Angiomyolipomata and learning difficulties in TSC patients

As part of a larger prevalence study that began in 1985, patients identified with tuberous sclerosis complex and living in the Bath Health District have been followed longitudinally. All patients have undergone at least one abdominal ultrasound examination, performed by the authors, during the last two years. We investigated the association between angiomyolipomata and intellectual impairment because of an apparent association we had noticed in our clinical work with TSC patients (table 1). We made no attempt to explore any other associations. The presence of learning difficulty in this population was ascertained as previously described.8 The correlation between renal angiomyolipomata and learning difficulty was analysed using a two sided Fisher's exact test (table 2). Of 22 patients known to be alive and living in the Bath Health District in August 1998, nine had learning difficulties and all had angiomyolipomata. Thirteen patients were of normal intellect and five of these had angiomyolipomata (p=0.006).

Table 2

Two sided Fisher's exact test

This apparent association between renal angiomyolipomata in tuberous sclerosis complex and learning difficulties has not previously been noted. The association reaches statistical significance despite the small numbers involved in the study and remains significant even when two patients of normal intellect and isolated renal cysts are transferred from the unaffected to affected groups (p=0.046); it is possible that renal cysts may form in TSC because renal tubules are blocked by small renal angiomyolipomata. We do not think there is an absolute correlation between learning difficulty and renal angiomyolipomata; we have patients outside the Bath district with learning difficulties and no renal pathology.

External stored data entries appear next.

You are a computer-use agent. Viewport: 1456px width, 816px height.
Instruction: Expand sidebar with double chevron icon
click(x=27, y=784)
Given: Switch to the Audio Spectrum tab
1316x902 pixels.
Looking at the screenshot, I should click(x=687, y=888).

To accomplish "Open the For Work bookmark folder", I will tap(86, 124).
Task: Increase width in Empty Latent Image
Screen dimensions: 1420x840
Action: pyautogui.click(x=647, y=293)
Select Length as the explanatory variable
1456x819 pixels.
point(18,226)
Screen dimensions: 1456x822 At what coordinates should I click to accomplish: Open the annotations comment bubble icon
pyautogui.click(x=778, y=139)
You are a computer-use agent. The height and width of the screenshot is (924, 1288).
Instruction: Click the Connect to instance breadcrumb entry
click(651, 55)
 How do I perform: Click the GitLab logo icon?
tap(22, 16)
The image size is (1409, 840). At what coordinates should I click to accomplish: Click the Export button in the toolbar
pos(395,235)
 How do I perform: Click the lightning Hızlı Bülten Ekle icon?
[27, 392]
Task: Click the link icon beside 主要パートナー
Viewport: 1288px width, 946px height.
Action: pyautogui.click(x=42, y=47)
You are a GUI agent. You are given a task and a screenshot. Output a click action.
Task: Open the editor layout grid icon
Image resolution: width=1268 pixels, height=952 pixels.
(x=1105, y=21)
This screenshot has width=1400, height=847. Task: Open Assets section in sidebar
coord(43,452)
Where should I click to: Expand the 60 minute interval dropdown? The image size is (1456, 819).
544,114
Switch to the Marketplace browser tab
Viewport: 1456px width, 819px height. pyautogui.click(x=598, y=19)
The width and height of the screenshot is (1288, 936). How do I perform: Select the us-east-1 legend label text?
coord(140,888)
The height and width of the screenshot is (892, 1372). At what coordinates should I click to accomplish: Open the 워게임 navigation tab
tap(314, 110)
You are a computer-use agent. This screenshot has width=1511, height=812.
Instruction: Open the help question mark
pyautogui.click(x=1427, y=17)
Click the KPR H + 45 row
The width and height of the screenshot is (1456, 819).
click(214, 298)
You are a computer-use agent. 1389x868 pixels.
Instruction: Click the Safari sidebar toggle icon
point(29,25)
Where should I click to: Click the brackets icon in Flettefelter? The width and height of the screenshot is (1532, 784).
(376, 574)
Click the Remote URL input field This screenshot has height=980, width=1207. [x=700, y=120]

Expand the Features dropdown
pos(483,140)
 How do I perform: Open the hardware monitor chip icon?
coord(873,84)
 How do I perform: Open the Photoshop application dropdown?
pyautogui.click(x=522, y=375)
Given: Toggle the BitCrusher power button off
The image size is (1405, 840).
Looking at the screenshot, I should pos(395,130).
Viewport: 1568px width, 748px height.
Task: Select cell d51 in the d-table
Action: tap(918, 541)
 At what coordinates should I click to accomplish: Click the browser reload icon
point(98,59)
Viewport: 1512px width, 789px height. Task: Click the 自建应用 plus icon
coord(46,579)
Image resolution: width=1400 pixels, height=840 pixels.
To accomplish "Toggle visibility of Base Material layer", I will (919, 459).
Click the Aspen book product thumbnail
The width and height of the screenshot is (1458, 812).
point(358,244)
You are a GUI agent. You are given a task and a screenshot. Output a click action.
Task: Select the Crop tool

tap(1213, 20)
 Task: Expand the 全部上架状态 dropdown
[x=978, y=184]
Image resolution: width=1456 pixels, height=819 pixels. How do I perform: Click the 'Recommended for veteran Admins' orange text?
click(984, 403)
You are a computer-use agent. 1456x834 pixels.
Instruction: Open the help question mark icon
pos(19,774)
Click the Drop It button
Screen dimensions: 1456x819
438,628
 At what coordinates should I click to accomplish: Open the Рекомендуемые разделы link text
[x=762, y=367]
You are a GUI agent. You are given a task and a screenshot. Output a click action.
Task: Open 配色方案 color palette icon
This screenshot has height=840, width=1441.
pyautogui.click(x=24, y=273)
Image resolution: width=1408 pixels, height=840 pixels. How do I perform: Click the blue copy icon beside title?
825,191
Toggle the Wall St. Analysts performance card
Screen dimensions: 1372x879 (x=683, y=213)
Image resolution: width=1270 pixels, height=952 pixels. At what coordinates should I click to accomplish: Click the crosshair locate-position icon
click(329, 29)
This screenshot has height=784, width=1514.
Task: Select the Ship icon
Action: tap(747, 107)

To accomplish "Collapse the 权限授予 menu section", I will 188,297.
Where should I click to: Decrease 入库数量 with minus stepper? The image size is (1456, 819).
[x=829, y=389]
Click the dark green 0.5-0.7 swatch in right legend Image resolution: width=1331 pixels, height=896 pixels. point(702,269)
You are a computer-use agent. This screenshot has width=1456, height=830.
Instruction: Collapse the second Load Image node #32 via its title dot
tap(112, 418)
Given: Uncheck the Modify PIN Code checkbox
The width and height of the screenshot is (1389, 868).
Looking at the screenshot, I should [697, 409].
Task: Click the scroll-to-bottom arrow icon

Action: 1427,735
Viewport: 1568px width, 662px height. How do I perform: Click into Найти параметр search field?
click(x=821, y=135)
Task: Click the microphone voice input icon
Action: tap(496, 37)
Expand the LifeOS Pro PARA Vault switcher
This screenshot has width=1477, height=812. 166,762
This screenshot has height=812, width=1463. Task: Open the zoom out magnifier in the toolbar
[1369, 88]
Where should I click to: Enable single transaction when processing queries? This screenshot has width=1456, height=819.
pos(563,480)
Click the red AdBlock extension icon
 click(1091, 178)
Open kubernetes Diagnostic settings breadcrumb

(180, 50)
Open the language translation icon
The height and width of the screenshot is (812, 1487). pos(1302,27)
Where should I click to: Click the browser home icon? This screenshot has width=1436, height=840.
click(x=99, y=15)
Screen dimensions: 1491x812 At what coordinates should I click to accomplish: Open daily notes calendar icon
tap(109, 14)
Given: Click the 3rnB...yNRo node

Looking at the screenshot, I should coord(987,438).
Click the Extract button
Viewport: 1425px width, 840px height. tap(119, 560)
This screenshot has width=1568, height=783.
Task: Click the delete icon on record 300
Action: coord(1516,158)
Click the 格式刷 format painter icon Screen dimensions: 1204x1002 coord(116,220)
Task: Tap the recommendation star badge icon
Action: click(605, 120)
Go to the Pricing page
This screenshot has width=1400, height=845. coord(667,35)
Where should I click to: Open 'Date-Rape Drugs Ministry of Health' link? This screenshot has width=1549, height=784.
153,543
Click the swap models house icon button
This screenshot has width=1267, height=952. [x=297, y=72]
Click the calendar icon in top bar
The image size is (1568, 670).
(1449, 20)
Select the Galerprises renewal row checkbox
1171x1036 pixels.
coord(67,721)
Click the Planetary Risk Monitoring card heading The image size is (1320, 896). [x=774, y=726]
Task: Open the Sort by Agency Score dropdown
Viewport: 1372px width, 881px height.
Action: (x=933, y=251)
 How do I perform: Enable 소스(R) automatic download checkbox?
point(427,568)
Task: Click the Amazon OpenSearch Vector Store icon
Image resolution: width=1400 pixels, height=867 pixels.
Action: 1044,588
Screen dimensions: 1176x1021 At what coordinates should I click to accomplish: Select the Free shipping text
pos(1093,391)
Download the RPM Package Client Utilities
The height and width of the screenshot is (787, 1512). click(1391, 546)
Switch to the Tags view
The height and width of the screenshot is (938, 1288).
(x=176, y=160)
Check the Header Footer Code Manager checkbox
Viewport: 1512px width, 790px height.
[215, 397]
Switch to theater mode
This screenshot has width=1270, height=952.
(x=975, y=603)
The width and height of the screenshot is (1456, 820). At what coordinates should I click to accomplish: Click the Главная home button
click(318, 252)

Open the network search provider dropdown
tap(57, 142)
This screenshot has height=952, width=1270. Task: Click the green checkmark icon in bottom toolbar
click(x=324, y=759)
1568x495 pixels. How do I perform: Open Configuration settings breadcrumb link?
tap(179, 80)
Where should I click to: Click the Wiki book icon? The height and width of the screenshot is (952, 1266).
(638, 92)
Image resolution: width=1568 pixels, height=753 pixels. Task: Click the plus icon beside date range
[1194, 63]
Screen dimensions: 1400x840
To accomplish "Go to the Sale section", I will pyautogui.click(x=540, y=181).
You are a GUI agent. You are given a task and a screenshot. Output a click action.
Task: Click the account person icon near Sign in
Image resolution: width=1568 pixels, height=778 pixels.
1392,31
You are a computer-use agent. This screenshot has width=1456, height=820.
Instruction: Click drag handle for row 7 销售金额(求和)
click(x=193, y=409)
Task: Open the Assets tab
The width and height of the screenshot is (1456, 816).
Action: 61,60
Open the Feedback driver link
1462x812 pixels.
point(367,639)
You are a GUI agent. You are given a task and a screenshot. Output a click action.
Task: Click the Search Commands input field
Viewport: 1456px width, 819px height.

The age range in our population is 6-86 years (median 24 years). Using Wilcoxon rank sum tests we found no significant association between age and learning difficulty (p=0.09) or between age and the presence of AMLs (p=0.09) in this population. Similarly there is no evidence of a significant relationship between gender and either learning difficulty (p=0.1) or AML presence (p=1.0) when the relationships are independently investigated using Fisher's exact tests. There is no reason to suppose, therefore, that the association described between intellectual impairment and renal angiomyolipomata is confounded significantly by either gender or age in this sample.

One explanation for the observed correlation would be that certain patients with tuberous sclerosis complex have an increased propensity to the formation of hamartomata resulting both in more cerebral tubers (and therefore a higher risk of learning difficulties) and in a greater likelihood of renal angiomyolipoma formation. Previously, patients with tuberous sclerosis complex and learning difficulty appear to have had a reduced life expectancy; epidemiological surveys have consistently shown lower than expected numbers of elderly tuberous sclerosis patients with learning difficulties.8 We believe this is because of an increased death rate among this group from epilepsy, brain tumours, and intercurrent illness. However, with changing attitudes to the management of patients with learning difficulties, improved management of epilepsy, and more vigilant surveillance, more of these patients survive into adulthood. One implication of our finding is that we will see an increase in complications from renal hamartomata as more tuberous sclerosis patients with intellectual difficulties survive for longer.